Supporting New Teen Drivers During Independent Driving
September 11, 2014
About the Presentation
A Teen Driver Support System (TDSS) has been developed by the University of Minnesota to address behaviors that influence the unacceptably high crash rate among teenagers by providing critical assistance to inexperienced drivers and enabling parents to monitor their children’s driving habits effectively. The TDSS, based on a teen’s smartphone, provides real-time, in-vehicle feedback to the teen about risky driving behavior and immediately communicates (via text messages) with parents if the behavior continues. Speeding, aggressive driving, cellular phone use, and stop sign violations are some behaviors the system monitors or prevents.

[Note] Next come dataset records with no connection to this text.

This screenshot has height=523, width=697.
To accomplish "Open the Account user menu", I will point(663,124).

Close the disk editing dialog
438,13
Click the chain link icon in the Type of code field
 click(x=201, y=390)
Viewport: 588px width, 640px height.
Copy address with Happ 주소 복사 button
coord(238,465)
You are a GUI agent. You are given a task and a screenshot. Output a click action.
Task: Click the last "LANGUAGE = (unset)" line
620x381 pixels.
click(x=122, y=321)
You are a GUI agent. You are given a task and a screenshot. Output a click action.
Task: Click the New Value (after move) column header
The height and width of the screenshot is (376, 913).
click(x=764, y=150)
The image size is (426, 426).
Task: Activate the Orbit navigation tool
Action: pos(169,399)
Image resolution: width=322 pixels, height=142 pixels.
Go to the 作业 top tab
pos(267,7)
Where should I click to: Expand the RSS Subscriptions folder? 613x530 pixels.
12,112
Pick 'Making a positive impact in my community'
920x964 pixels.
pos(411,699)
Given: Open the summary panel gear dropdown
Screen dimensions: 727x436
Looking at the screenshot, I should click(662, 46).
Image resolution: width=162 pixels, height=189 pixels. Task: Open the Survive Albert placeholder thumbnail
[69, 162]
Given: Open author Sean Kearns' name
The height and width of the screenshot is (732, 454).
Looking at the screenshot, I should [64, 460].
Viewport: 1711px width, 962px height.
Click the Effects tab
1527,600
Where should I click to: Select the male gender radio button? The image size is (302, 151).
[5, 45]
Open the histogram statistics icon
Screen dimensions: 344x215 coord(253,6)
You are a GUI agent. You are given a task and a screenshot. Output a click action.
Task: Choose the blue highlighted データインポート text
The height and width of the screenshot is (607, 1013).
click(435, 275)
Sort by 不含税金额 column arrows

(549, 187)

This presentation provided an overview of the system as well as a look at the preliminary results of a 12-month field operational test involving 300 newly licensed teen drivers in Minnesota.
Webcast
About the Speaker

Janet Creaser
Janet Creaser is a research fellow in the HumanFIRST Laboratory and a research scholar at the Center for Transportation Studies at the University of Minnesota. She has 14 years of experience conducting transportation research in Canada and the United States, with an emphasis on examining driver behavior and developing technology interventions to support driver safety and mobility. Her research capitalizes on the use of driving simulation as a safe and effective method for the design, development, and evaluation of in-vehicle systems as well as the use of instrumented vehicles for on-road testing and evaluations of driver behavior and in-vehicle systems.